È probabile immaginare che, a un mese dal suicidio, atto premeditato e desiderato ma sempre impulsivo, Celan cercasse inconsapevolmente, nella presenza del cugino, un affetto che lo alleviasse ancora una volta dal suo insormontabile dolore: umana e intensa nel tempo, una presenza capace di salvarlo, almeno temporaneamente, dal suo incubo di dissoluzione. “Ci sono occhi che vanno al fondo delle cose. Essi scorgono un fondamento. E ce ne sono altri che sprofondano nelle cose. Questi non scorgono fondamenti. Ma vedono più profondamente” (MIC, p. 105). Forse Celan, parlando con Gustav, avrà pensato i suoi stessi versi: “NON SPEGNERTI DEL TUTTO – come altri fecero, prima di te, prima di me” (OS, p. 61). Forse non avrà dimenticato quelle parole che scrisse nei Microliti e che non smettono di evocare la costruzione, il sogno, la custodia, la vita mai raggiunta: “Hai questa memoria che ti custodisce i morti, hai il sogno costruttore d’arca. E i vivi? E i vivi? Sono dunque così lontani, così irraggiungibili?” (MIC, p. 75).
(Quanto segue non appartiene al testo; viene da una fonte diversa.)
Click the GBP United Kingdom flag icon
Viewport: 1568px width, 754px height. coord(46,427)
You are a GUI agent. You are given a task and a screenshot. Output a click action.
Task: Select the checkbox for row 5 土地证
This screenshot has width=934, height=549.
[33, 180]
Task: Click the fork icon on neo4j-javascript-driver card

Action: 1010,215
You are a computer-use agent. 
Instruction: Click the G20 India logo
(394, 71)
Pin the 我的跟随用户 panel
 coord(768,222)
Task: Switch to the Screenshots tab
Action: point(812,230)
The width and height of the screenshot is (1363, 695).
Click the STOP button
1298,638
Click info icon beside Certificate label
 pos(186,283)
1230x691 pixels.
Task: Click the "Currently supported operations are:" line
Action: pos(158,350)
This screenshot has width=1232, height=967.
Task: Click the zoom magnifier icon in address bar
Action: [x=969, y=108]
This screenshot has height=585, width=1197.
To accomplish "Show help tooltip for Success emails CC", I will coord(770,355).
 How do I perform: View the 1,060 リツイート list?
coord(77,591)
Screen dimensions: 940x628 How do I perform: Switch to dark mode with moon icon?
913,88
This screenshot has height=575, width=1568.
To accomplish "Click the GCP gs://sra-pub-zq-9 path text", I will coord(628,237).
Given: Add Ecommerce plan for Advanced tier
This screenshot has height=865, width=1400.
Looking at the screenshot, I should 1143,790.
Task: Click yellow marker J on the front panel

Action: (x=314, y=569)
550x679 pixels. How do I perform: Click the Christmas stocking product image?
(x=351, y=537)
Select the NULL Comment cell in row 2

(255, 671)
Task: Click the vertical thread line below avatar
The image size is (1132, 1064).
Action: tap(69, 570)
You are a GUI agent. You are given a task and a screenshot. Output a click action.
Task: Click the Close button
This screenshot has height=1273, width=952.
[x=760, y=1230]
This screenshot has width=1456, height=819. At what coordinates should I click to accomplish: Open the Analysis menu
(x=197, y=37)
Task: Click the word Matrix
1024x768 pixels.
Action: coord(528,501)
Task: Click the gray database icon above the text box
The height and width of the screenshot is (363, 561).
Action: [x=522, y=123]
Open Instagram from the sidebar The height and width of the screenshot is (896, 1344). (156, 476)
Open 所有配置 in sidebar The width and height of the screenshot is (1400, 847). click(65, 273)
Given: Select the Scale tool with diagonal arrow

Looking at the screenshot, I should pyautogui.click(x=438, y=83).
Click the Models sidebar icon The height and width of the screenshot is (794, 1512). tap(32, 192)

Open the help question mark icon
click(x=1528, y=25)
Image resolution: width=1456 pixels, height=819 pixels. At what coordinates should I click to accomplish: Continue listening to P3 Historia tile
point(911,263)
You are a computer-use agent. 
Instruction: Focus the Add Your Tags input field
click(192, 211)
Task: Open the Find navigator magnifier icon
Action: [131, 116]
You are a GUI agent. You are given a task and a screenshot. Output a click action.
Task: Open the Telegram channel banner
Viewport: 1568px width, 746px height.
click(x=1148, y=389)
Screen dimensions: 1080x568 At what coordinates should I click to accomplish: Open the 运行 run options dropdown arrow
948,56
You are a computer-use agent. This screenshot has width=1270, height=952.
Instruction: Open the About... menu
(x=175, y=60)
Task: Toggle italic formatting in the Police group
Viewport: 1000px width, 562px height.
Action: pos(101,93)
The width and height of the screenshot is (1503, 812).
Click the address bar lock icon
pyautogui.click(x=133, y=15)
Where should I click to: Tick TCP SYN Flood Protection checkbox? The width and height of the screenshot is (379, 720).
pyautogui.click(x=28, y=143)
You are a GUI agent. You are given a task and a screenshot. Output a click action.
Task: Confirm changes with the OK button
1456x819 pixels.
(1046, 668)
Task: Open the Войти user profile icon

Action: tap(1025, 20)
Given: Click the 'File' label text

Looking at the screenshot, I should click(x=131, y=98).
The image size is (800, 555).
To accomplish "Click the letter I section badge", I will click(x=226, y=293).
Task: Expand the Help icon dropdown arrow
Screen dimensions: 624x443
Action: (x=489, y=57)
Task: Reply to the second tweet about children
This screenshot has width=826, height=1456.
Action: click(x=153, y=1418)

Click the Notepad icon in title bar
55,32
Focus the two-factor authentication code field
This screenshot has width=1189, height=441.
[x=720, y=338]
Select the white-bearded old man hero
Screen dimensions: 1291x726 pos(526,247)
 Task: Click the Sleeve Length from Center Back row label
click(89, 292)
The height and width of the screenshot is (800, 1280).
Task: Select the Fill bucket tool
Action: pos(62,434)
Celan si sente realmente, fin dall’inizio della sua opera, testimone e superstite. “Nella mia poesia ho spinto alle estreme conseguenze l’esperienza umana di questo nostro tempo. Per quanto possa sembrare paradossale: è proprio questo che mi sostiene” (HBT, p. 111). Ma per Gustav è ancora vero l’antico richiamo. evocato in una missiva del 17 febbraio 1962, e che a distanza di anni risuona come uno struggente segno di amicizia: “Concludo la lettera fischiettando il nostro antico richiamo, che da vent’anni ormai non sento più nei vicoli della città che un tempo era la nostra patria: “Au clair de la lune, mon ami Pierrot”. Tuo Gustav”. Celan, con la sua solitudine, ha suscitato amicizie intense anche se brevi, intime e fraterne, non dimenticabili. Lo testimonia questa missiva di René Char, scritta il 23 novembre 1954: “Da parte vostra questa fraternità poetica mi commuove infinitamente, vogliate credermi. Mi allevio nel dirvi grazie. Ma non sento di essermi ancora sdebitato con voi” (AP, p. 13).

Libri consultati:

Paul Celan, Oscurato, a cura di Dario Borso, Lo Specchio, Einaudi 2010 (OS)
Paul Celan, Microliti, a cura di Dario Borso, Lo Specchio, Mondadori 2020 (MIC).
René Char, Correspondance 1954-1968, Gallimard, Paris 1977 (CR).
Gustav Chomed, Paul Celan, “Ho bisogno delle tue lettere”, a cura di Anna Ruchat, Rive dell’altro. Collana Le Meteore 2024 (HBT).
Marco Ercolani, L’archetipo della parola. René Char e Paul Celan, Carteggi letterari Le Edizioni, Messina 2018.